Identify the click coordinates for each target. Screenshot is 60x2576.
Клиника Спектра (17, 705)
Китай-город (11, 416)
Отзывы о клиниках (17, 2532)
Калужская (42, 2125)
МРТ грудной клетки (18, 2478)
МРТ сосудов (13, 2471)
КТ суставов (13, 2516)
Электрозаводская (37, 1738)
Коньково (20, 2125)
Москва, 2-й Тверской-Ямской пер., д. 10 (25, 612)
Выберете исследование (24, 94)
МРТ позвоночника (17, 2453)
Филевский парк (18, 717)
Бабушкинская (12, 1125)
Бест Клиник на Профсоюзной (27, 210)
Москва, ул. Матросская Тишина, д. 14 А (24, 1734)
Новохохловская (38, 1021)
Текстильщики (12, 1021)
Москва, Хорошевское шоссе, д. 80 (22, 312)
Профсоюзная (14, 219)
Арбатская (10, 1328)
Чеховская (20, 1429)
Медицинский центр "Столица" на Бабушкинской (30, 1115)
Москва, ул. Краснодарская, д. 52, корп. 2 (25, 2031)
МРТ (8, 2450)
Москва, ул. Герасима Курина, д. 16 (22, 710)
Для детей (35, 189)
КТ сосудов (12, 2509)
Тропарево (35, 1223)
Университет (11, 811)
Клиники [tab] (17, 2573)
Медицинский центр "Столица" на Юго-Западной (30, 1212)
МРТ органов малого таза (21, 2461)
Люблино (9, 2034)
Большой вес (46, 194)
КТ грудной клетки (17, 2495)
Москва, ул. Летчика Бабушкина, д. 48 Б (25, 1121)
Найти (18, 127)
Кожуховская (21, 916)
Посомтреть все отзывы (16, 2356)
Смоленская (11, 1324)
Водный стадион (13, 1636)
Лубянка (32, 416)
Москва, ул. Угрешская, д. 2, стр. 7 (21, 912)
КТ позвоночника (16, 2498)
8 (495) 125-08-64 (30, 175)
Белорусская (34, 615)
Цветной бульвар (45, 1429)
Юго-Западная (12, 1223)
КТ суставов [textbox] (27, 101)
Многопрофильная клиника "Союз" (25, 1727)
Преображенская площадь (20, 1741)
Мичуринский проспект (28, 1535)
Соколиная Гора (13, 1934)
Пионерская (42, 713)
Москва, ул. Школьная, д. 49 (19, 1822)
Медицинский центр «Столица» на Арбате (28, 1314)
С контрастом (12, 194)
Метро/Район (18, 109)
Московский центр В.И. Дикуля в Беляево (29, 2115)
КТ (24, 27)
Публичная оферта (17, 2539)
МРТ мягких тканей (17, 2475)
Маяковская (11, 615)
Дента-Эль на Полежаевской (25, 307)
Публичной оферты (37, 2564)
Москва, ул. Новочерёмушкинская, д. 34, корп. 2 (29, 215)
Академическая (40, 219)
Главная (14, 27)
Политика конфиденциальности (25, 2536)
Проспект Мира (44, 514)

Exercise goal | Output only an exact transcription of the lines above from the one with "Москва, ул. Угрешская, д. 2, стр. 7 (21, 912)" up to and including the one with "Академическая (40, 219)".

Written response |
Москва, ул. Угрешская, д. 2, стр. 7 (21, 912)
КТ позвоночника (16, 2498)
8 (495) 125-08-64 (30, 175)
Белорусская (34, 615)
Цветной бульвар (45, 1429)
Юго-Западная (12, 1223)
КТ суставов [textbox] (27, 101)
Многопрофильная клиника "Союз" (25, 1727)
Преображенская площадь (20, 1741)
Мичуринский проспект (28, 1535)
Соколиная Гора (13, 1934)
Пионерская (42, 713)
Москва, ул. Школьная, д. 49 (19, 1822)
Медицинский центр «Столица» на Арбате (28, 1314)
С контрастом (12, 194)
Метро/Район (18, 109)
Московский центр В.И. Дикуля в Беляево (29, 2115)
КТ (24, 27)
Публичная оферта (17, 2539)
МРТ мягких тканей (17, 2475)
Маяковская (11, 615)
Дента-Эль на Полежаевской (25, 307)
Публичной оферты (37, 2564)
Москва, ул. Новочерёмушкинская, д. 34, корп. 2 (29, 215)
Академическая (40, 219)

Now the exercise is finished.